We walked quite a long way to where we would start our training, each of us alone to our thoughts bundled against the wind. I was actually happy to leave the relative comfort of McMurdo Station. This was one of the things I was looking forward to most when I came down here, the opportunity to experience Antarctica.


Walking on the Ross Ice Shelf to Happy Camper School.

Castle Rock came into view, and again I was reminded of those who came before me. The early explorers didn’t have training on how to live in this harsh environment. They were the ones who, by trial and error, passed down the knowledge that we have benefited from today. They went out seeking to comprehend the world around them as we do now, but they wrote the lessons of survival that we now follow.


Castle Rock in the clouds.

I turned and looked behind me toward what was familiar and saw Mt. Discovery shrouded in clouds behind Scott Base, the New Zealand scientific research facility. I made the decision to actively be engaged in my training to absorb everything I could. There is a deep respect I have for the extreme weather which can and does occur in the Antarctic. In order to feel confident about my own ability to withstand the potential difficult moments, times that would require a clear mind and deliberate action if they teetered on the edge of life and death, I had to fully learn how to cope with my surroundings.


Mt. Discovery shrouded in clouds behind Scott Base.

One of the first lessons our instructors taught us was how to use and fix a WhisperLite stove. We would later use them to make water from melted snow and to heat the water for meals, hot drinks, and to fill a bottle to keep in our sleeping bags as we slept to keep warm throughout the night. These stoves are very well suited to be used in such a cold environment because they can be lit with almost any type of fuel.


Learning to use a WhisperLite stove.

A snow shelter we were taught to make was called a Quinzee. It’s different than an igloo because an igloo uses carefully placed blocks of snow in its construction.
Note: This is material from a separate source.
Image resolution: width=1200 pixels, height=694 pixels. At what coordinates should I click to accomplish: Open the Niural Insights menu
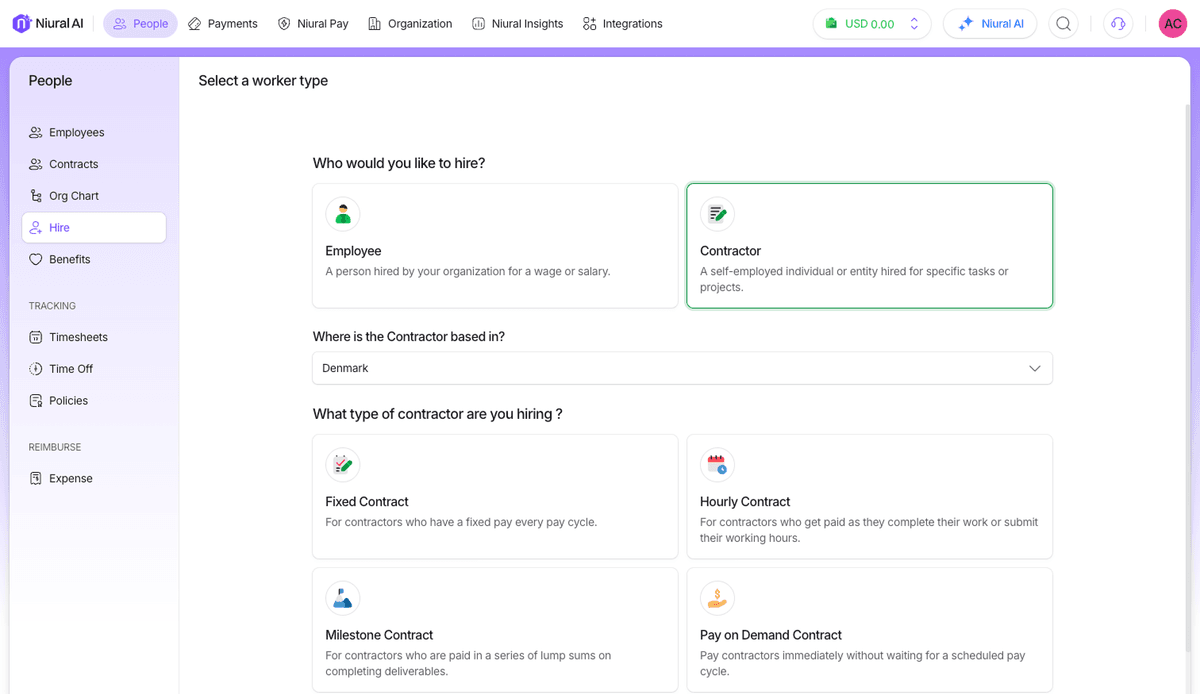[517, 24]
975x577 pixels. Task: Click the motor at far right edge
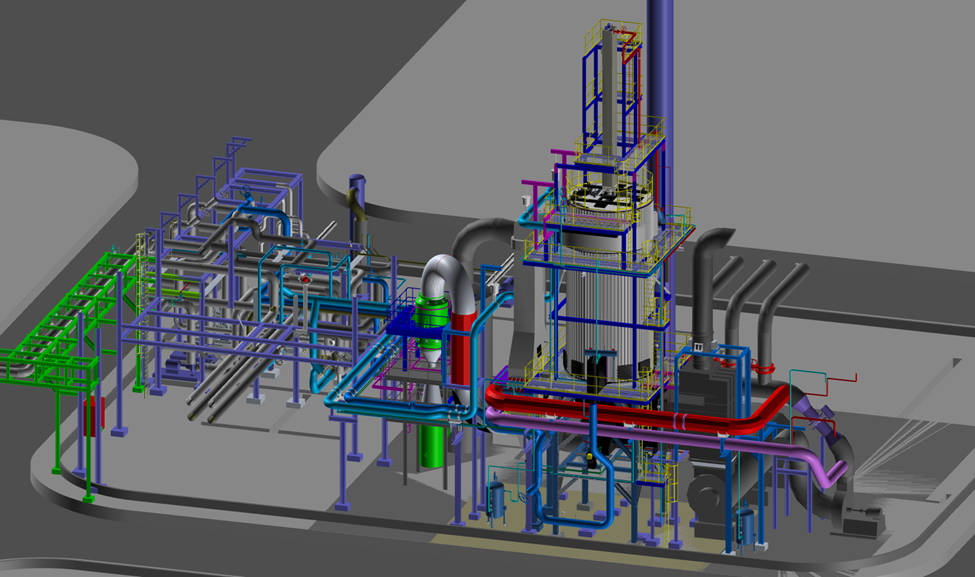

A quinzee is made by hollowing out compacted snow. We piled up all of our duffle bags that contained our sleep kits (sleeping bags, fleece liners, and ground mats) and shoveled about 1 foot of snow on top of it. This was packed down by smacking the backside of our shovels against it. We then let it sit for about an hour so the snow crystals would lock together to form a solid structure. A hole was dug into the side of it, and the bags were removed. And what was left was a hollow mound of snow that protected against the wind and elements. The inside was excavated to make a flat sleeping surface, and it was ready to use. I chose to sleep inside of this later in the night.


Constructing a Quinzee snow shelter.

Our sleep shelters were finally constructed and laid out. We had 2 orange Scott Tents, the Quinzee, and several blue and yellow Mountain tents. It’s very important how a camp be set up, and one of the most significant things is to determine where the dominant wind is coming from. This will likely be the direction from where the most severe weather would come. All of the entrances to the shelters were placed away from the wind.


Our camp with 2 Scott Tents, the Quinzee, and several blue and yellow Mountain tents.

The next thing our instructors taught us after our sleep structures were set up was how to excavate snow blocks. We would use these to construct walls around our camp to prevent the full force of the wind from getting to us. We put them around the Mountain tents and the area where we would be setting up the stoves to melt snow for drinking water.


Learning to mine snow blocks for a wind wall.

After all of our hard work, the clouds mostly cleared out and it became a beautiful evening. Our camp was set up. Everything was secure. We ate dinner and warmed up with hot drinks.


Mountain tents protected from the wind by the snow block wind wall.

I was really tired after being outside the whole day in the cold. I set up my sleeping bag in the Quinzee and got ready to spend my first night out on the Ice in Antarctica.


Sitting in front of the Quinzee ready to sleep.

With a full belly and a warm water bottle to help heat my sleeping bag, I turned and looked toward one of the last sunsets on the continent for the season. I was amazed. I had made it. I was now in Antarctica!


Mt. Discovery and Black Island at sunset.